> What to work on
Output the data below exactly, down to the last character.

------------------------------------------------------------

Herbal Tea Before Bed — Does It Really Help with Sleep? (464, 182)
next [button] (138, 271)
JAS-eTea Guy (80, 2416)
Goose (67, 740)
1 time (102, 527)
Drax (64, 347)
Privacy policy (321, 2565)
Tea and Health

------------------------------------------------------------

> Reply to the task
Herbal Tea Before Bed — Does It Really Help with Sleep? (464, 182)
next [button] (138, 271)
JAS-eTea Guy (80, 2416)
Goose (67, 740)
1 time (102, 527)
Drax (64, 347)
Privacy policy (321, 2565)
Tea and Health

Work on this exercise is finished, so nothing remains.